I did it as a regional referral center, and we’ve been full since the day we opened. It’s an acute center. The average length of stay is around 25 days.
MH: How are you staffing it?
Ryan: Again, a very innovative model. I have psychiatry oversight, but I have the 24/7 medical coverage by board-certified psychiatric nurse practitioners.
I consider cost management but also look at quality.
MH: Did you have to rejigger the building at all?
Ryan: I had to do about $2 million in construction. I had bought 26 acres near the hospital that I was putting a medical office building on. I took physical therapy out of the hospital and put it over there to gain space for this unit.
MH: When you’re looking at razor-thin margins, where do you find that $2 million?
Ryan: I was lucky. We have a very small endowment. We manage it conservatively, and we’ve never tapped into the money. I didn’t want to incur any more debt. I’m still paying debt from a previous administration.
MH: The other area that you’re looking to expand is outpatient capacity, right?
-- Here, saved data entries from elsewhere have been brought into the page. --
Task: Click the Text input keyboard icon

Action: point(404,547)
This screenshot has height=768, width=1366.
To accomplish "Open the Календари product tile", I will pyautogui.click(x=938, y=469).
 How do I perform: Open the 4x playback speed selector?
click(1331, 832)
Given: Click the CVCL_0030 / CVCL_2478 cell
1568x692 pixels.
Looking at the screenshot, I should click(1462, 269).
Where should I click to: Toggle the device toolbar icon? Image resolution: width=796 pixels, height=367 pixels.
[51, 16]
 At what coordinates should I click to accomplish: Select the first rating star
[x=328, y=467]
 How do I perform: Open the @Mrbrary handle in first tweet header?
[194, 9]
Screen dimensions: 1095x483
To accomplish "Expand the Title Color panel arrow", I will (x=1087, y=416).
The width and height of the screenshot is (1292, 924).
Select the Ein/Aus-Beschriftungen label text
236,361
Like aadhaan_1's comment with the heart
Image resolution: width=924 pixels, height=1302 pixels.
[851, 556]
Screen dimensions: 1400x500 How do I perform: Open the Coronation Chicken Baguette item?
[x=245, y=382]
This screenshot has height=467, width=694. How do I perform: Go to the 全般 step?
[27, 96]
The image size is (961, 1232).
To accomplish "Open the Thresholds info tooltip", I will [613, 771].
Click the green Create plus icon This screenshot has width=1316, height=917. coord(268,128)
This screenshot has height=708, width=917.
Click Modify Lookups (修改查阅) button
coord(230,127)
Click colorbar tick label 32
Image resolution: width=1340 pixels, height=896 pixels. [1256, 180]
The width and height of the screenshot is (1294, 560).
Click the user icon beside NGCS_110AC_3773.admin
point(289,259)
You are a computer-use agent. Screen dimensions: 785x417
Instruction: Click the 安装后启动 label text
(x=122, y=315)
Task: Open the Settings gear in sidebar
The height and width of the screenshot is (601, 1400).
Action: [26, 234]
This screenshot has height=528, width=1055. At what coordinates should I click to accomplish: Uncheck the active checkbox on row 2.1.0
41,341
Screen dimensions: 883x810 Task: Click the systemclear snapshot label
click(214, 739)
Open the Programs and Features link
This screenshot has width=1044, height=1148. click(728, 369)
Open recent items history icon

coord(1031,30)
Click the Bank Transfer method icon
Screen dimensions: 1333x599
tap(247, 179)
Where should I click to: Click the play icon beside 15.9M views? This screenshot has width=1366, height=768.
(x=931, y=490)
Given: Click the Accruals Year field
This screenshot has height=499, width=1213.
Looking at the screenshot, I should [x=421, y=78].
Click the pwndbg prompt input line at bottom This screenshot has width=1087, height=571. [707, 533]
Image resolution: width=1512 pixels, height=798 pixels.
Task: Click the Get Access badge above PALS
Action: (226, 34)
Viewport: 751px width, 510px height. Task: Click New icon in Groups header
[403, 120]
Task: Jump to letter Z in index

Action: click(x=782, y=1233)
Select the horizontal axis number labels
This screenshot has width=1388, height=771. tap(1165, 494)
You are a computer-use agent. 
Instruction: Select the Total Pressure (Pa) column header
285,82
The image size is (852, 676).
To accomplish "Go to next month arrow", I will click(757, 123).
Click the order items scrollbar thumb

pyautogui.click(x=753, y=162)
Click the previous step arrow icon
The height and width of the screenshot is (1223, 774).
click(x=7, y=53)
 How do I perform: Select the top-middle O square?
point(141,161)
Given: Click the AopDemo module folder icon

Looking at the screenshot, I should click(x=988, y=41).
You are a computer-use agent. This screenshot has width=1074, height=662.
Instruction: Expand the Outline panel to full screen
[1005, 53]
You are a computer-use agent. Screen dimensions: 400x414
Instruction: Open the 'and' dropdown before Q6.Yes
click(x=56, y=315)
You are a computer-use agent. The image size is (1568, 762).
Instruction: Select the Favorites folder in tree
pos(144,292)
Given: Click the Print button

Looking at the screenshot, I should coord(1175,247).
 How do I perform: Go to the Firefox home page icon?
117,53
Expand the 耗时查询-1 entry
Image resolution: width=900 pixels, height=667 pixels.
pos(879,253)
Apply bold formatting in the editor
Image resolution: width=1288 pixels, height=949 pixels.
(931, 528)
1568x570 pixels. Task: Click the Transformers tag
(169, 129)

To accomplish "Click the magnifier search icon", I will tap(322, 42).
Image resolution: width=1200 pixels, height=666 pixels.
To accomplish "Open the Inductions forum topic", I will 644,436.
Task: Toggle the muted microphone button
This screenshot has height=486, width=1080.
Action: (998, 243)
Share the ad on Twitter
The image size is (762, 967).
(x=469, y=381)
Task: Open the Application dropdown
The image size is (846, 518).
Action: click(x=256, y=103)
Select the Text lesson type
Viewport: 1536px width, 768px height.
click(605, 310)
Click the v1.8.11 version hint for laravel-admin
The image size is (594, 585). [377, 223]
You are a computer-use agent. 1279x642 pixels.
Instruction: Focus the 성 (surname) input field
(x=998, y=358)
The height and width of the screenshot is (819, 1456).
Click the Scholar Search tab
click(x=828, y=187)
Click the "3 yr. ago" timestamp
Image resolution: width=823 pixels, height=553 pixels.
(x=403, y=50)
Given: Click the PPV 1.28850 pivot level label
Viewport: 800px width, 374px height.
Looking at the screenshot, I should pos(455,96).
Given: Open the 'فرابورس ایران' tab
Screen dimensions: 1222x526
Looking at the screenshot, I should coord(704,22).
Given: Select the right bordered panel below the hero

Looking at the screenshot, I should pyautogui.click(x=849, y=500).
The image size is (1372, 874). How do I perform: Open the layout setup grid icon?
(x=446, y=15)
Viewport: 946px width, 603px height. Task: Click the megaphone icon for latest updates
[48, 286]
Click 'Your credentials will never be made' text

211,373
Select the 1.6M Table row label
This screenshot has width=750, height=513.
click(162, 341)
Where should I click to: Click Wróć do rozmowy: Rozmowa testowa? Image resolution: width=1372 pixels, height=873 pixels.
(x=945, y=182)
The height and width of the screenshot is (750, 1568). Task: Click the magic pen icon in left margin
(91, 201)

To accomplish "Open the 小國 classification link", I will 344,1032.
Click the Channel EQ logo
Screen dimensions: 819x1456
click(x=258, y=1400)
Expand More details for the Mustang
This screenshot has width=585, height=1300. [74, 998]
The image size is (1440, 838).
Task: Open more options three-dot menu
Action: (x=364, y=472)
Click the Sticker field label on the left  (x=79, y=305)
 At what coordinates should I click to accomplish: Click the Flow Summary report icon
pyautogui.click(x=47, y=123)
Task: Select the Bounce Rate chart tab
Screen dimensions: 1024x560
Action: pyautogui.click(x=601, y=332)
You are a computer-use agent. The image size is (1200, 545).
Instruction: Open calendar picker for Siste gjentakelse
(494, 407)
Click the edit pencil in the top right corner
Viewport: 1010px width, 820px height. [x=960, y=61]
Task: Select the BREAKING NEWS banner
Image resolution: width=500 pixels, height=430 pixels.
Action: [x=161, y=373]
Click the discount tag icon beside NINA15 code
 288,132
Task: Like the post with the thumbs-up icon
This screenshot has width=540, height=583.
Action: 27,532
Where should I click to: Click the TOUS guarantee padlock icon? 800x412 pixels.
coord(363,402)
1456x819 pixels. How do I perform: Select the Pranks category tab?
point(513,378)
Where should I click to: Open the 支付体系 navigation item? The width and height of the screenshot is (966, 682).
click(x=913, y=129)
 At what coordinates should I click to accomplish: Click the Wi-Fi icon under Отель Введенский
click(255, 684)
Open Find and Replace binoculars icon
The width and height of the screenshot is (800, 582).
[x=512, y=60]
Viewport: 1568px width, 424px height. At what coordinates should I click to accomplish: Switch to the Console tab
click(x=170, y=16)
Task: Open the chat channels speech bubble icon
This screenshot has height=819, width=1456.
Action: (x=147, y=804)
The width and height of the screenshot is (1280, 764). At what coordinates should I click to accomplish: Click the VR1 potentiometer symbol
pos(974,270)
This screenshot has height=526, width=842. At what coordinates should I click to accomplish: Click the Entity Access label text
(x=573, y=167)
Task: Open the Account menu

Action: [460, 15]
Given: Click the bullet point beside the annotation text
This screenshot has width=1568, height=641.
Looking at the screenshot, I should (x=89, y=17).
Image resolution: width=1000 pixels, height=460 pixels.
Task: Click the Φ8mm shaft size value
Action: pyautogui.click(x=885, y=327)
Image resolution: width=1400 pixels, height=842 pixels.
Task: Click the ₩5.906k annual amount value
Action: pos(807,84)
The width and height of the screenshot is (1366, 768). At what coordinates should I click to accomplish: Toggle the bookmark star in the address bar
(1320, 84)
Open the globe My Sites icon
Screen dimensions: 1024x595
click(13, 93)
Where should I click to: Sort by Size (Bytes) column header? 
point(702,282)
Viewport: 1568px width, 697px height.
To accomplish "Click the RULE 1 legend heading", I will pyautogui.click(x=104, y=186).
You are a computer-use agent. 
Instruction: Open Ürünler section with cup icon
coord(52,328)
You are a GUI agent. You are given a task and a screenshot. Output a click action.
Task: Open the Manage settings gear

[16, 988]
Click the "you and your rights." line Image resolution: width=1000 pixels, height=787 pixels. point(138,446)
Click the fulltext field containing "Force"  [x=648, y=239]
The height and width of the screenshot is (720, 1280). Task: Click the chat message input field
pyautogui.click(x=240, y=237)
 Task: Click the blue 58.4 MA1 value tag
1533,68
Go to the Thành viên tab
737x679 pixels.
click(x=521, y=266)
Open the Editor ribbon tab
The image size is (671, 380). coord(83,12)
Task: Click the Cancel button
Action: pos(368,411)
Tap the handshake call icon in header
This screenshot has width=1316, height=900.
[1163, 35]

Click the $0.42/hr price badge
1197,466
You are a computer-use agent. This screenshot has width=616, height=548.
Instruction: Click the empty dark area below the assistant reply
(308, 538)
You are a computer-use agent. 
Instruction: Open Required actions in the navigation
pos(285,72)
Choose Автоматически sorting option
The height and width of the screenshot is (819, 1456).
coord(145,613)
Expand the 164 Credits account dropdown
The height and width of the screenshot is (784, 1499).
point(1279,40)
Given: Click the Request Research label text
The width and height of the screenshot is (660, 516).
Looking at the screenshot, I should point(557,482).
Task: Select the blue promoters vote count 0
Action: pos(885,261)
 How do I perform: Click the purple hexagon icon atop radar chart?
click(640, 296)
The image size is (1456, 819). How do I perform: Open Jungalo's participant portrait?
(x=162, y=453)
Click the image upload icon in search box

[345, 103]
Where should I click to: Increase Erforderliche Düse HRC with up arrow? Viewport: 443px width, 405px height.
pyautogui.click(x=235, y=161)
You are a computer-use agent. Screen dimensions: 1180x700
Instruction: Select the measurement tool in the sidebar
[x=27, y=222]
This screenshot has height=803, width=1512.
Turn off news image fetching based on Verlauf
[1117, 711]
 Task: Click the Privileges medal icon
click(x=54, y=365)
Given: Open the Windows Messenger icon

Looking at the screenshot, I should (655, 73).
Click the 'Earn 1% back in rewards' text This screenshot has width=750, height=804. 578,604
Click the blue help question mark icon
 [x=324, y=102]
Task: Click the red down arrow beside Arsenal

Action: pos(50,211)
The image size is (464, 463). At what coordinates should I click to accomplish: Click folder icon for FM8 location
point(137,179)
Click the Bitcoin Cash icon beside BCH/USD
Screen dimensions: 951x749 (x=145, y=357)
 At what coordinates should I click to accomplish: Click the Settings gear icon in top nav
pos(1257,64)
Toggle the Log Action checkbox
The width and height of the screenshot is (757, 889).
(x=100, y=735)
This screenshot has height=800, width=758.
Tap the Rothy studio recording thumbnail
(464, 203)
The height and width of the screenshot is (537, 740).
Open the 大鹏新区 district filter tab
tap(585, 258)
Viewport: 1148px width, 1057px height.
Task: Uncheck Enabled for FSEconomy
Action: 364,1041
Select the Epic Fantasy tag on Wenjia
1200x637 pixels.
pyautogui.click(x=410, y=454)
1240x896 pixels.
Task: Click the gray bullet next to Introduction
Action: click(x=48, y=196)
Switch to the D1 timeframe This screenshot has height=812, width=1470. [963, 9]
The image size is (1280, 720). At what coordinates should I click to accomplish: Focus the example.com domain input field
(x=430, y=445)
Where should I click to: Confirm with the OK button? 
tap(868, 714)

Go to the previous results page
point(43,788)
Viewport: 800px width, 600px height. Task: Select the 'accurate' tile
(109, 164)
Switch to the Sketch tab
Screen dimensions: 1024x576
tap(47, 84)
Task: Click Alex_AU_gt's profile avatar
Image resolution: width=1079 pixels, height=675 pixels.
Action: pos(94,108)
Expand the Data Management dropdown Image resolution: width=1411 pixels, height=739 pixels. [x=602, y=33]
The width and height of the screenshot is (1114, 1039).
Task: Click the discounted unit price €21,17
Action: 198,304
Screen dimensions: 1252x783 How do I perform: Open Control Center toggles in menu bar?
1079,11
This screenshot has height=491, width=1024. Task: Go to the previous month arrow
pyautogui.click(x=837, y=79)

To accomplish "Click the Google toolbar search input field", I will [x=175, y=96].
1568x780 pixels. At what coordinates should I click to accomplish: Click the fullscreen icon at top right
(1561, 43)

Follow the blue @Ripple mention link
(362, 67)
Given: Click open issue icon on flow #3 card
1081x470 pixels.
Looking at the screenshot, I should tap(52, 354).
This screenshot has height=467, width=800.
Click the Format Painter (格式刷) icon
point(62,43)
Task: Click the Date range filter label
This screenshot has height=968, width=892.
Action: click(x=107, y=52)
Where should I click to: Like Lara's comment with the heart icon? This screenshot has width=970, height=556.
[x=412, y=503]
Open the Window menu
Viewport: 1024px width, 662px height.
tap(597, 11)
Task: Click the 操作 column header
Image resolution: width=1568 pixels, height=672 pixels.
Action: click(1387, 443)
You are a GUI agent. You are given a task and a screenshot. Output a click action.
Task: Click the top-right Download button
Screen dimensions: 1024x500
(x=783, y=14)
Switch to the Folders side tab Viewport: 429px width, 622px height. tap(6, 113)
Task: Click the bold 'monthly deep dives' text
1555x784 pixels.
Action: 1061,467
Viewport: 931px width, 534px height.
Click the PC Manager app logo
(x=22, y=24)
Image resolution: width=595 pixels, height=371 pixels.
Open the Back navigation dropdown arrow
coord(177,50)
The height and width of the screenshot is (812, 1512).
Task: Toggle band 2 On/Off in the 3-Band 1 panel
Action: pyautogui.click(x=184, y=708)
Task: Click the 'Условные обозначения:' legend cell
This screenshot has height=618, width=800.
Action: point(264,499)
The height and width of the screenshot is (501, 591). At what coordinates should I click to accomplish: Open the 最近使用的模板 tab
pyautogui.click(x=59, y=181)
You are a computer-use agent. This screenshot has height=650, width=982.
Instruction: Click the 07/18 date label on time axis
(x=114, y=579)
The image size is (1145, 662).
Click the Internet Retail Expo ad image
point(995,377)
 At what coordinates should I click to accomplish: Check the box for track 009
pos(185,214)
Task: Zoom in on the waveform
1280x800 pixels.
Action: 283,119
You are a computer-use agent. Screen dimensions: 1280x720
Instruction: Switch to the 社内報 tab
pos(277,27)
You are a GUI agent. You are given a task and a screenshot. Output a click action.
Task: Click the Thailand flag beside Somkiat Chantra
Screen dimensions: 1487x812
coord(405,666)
Ryan: That is correct. We’ve been successful in our outpatient strategies and that’s where healthcare is moving. We are in conversations with a couple of towns about clinics or urgent-care centers.
MH: What do you think that shift to outpatient does to the critical-access hospital program?
Ryan: Right now, critical-access hospital designation means you need an emergency department and you need inpatient beds.
In some of these very rural areas they may not have enough staffing but they can run a really good emergency department, really good outpatient lab and radiology. We’re advocating for a type of critical-access status that would require an ED and not the inpatient beds.
MH: How would disproportionate-share hospital payments cuts affect Cottage?
Ryan: That’s a couple million dollars, and we have set aside reserves.